Diana (Artemis) of the Ephesians
DIANA (ARTEMIS) OF THE EPHESIANS
The Latin name Diana was adopted by the Old Latin and the Vulgate as the equivalent of the Greek Artemis (Acts 19:24–40). The Artemis of Ephesus had or was given certain Greek traits characteristic of Artemis on the mainland of Greece, but she was essentially a Greek adaptation of the Great Mother-Goddess of Asia Minor. She was at once a mother-goddess and a virgin-goddess of the woods and hills. Her temple at Ephesus was regarded as one of the Seven Wonders of the World. In the Hellenistic and early Roman period her worship was the most important of the cults of Asia Minor, and she was venerated throughout the whole Mediterranean area. The chief priest in her worship was a eunuch, but she was served also by maiden priestesses who held office for a fixed time and were then free to marry. Sacrifices of food, libations, incense, and, more rarely, animal victims were made to her. Her main festival, the Artemision, was celebrated with great pomp in the month Artemisios (March 24–April 24).
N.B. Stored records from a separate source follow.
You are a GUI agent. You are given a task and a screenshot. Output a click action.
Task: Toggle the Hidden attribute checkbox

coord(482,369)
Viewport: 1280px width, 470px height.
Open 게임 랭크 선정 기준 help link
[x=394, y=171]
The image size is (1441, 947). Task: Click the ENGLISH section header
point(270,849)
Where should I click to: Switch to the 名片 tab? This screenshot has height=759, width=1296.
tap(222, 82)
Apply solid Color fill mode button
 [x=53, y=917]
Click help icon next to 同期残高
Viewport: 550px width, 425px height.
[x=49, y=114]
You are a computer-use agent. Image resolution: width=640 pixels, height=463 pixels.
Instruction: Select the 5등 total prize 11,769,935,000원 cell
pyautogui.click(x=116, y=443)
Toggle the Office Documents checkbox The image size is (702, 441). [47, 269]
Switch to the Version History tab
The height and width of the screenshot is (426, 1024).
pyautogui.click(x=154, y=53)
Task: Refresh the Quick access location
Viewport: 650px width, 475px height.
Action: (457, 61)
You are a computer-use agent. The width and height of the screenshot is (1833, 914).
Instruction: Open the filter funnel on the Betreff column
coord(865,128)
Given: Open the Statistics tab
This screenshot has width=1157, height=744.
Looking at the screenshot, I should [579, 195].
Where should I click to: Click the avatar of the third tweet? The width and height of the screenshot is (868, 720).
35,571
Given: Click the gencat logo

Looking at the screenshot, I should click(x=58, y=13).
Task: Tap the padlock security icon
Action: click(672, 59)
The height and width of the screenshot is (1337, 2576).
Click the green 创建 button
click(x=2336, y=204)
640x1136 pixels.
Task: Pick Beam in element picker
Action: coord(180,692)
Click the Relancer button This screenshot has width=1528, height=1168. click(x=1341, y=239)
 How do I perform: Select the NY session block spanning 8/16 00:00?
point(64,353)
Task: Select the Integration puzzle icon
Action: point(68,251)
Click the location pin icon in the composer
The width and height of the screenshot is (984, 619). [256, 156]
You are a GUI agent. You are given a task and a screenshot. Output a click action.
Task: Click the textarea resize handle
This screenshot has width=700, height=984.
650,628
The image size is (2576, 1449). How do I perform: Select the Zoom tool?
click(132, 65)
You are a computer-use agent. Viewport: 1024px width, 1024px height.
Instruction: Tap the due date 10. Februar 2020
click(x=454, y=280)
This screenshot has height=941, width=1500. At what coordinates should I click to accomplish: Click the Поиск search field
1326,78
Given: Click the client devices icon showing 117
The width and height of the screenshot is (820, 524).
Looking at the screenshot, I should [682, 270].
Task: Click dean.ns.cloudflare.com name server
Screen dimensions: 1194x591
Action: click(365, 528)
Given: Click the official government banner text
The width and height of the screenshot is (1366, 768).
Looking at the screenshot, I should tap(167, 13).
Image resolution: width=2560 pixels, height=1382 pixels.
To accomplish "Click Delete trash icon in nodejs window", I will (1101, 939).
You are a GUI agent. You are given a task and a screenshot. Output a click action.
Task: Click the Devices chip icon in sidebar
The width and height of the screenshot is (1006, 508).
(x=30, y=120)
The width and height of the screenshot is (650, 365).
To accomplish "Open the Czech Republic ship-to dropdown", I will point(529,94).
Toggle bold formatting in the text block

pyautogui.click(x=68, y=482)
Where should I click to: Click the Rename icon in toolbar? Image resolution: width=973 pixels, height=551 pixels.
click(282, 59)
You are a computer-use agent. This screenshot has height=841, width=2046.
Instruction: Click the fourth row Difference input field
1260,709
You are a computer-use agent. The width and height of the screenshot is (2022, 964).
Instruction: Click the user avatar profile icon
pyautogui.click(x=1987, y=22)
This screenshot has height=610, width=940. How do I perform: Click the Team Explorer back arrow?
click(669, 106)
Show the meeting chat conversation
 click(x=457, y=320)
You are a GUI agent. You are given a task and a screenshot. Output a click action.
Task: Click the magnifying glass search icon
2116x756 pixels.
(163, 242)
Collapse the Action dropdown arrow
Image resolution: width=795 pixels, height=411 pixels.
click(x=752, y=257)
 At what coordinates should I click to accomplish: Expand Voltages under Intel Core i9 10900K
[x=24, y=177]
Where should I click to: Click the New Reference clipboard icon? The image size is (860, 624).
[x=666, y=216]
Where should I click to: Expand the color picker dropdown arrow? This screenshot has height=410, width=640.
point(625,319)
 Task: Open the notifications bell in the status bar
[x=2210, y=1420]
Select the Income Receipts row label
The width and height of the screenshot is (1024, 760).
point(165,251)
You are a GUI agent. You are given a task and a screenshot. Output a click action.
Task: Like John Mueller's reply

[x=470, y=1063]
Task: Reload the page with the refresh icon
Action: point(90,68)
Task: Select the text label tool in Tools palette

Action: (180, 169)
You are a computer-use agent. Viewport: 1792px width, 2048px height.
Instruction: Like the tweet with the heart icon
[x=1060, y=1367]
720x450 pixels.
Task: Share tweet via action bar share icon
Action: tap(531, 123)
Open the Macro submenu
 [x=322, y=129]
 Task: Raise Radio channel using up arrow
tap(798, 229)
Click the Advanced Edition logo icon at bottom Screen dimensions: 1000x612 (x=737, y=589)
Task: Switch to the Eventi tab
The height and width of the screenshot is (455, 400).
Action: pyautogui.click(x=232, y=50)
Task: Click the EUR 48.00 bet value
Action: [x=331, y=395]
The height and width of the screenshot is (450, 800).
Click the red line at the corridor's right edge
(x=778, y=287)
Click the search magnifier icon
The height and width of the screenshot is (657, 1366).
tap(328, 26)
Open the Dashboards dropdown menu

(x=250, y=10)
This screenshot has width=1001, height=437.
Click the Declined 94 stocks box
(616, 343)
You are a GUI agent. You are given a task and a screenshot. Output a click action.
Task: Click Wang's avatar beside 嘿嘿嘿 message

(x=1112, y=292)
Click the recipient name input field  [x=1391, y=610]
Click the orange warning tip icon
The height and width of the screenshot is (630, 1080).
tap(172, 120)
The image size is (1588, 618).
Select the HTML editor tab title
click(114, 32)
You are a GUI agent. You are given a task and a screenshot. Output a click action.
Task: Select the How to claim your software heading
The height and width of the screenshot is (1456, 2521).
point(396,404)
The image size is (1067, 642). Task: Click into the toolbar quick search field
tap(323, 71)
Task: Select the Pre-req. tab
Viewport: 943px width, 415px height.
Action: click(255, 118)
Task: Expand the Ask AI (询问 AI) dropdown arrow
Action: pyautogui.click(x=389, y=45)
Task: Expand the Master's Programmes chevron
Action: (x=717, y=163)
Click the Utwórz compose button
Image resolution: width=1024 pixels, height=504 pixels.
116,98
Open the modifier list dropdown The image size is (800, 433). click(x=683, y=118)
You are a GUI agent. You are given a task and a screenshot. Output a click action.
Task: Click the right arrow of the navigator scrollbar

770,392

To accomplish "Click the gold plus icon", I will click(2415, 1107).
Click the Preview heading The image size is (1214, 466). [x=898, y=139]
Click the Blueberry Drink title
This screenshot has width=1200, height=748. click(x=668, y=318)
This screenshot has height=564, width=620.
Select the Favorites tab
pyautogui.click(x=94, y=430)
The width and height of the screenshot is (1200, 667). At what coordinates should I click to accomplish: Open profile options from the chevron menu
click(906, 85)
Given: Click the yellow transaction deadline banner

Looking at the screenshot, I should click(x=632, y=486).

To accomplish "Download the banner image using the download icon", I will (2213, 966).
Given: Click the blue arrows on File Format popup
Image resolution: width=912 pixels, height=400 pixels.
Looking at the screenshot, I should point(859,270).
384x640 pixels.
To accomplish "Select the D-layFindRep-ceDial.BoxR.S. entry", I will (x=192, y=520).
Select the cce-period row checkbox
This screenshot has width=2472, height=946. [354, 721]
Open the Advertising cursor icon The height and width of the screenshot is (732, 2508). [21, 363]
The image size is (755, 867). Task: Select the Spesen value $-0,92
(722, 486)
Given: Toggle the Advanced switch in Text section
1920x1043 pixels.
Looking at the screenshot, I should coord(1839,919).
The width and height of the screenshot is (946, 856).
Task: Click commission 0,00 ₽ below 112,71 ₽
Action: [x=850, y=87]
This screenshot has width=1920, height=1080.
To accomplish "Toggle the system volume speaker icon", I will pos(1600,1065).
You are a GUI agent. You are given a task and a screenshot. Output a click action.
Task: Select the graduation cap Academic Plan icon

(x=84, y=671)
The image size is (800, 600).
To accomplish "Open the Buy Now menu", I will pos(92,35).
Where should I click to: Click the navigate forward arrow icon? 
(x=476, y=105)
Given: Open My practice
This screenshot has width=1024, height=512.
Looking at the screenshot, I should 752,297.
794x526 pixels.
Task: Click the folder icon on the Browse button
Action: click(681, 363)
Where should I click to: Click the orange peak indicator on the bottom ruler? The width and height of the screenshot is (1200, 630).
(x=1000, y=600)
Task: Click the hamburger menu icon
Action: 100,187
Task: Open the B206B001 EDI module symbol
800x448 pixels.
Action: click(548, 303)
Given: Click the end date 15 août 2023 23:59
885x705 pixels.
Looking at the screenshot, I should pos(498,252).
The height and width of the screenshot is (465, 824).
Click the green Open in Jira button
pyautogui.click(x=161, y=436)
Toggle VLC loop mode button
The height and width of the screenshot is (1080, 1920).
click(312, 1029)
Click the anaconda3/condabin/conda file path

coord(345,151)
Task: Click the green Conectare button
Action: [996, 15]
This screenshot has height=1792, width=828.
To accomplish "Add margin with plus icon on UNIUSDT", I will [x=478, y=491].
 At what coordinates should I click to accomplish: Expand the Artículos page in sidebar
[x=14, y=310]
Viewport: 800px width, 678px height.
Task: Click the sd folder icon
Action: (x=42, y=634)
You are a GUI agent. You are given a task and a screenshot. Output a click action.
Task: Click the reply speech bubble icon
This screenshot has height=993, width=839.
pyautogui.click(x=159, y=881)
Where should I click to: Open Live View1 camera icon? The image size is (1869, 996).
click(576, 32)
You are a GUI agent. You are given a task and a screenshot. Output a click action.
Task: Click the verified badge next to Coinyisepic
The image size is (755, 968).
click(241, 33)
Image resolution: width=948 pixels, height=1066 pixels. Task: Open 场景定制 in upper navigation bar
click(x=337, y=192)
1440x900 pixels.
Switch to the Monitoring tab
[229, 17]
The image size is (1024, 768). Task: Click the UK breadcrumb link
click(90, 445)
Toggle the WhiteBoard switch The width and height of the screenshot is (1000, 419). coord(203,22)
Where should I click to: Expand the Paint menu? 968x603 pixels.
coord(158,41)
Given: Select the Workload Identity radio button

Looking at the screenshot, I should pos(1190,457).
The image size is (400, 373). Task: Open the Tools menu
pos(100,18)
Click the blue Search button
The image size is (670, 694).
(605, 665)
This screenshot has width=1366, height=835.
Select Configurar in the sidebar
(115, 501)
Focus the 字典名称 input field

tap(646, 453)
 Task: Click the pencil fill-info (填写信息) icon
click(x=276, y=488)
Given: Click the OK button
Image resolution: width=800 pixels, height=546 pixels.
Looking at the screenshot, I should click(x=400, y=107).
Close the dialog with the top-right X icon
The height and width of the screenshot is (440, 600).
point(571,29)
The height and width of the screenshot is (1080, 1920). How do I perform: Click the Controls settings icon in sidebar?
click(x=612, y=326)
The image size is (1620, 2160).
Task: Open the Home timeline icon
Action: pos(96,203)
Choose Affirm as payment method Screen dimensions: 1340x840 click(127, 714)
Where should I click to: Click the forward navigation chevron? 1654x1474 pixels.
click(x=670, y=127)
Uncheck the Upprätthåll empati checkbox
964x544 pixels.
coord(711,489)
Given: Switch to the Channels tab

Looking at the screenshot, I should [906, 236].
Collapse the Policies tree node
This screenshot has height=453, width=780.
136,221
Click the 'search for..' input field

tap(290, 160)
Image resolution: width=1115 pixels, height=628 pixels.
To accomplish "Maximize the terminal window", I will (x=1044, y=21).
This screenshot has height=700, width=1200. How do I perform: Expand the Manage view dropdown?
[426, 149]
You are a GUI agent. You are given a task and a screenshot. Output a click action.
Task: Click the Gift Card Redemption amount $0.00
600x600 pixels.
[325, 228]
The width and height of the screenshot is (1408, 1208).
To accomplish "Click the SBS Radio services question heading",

Her temple was widely recognized as an asylum for fugitives and, in particular, for runaway slaves.
The goddess herself, who was called "the great Ephesian goddess Artemis" and "Artemis of the Ephesians," among other titles, was originally represented as nude or draped, sitting or standing, with accompanying symbols. Before the 4th century b.c., there is no trace of the representation of the goddess as a multibreasted standing figure. The earliest dated examples of this type come from Ephesus and Tralles (133 b.c.). The headdress, the numerous breasts, the animals and birds depicted among the bands covering the lower part of her body all point to the Oriental character of her cult and to her identification as a syncretistic divinity of fertility.
The cult of Artemis played a major role in the economic life of Ephesus as well as in its religious life. Her rich temple served not only as a center of cult and pilgrimage but also as an important bank. Accordingly, it is easy to understand the hostility that St. Paul's successful preaching aroused among craftsmen and others deriving their livelihoods from her cult.
Bibliography: l. r. taylor, "Artemis of Ephesus," f. j. foakes jackson and k. lake, eds., The Beginnings of Christianity: pt. 1, Acts of the Apostles, 5 v. (London 1920–33), Part 1, v.5 (London 1933) 251–256. p. antoine, Dictionnaire de la Bible, supp. ed. l. pirot, et al. (Paris 1928–) 2:1076–1104. f. miltner, Ephesos, Stadt der Artemis und des Johannes (Vienna 1958).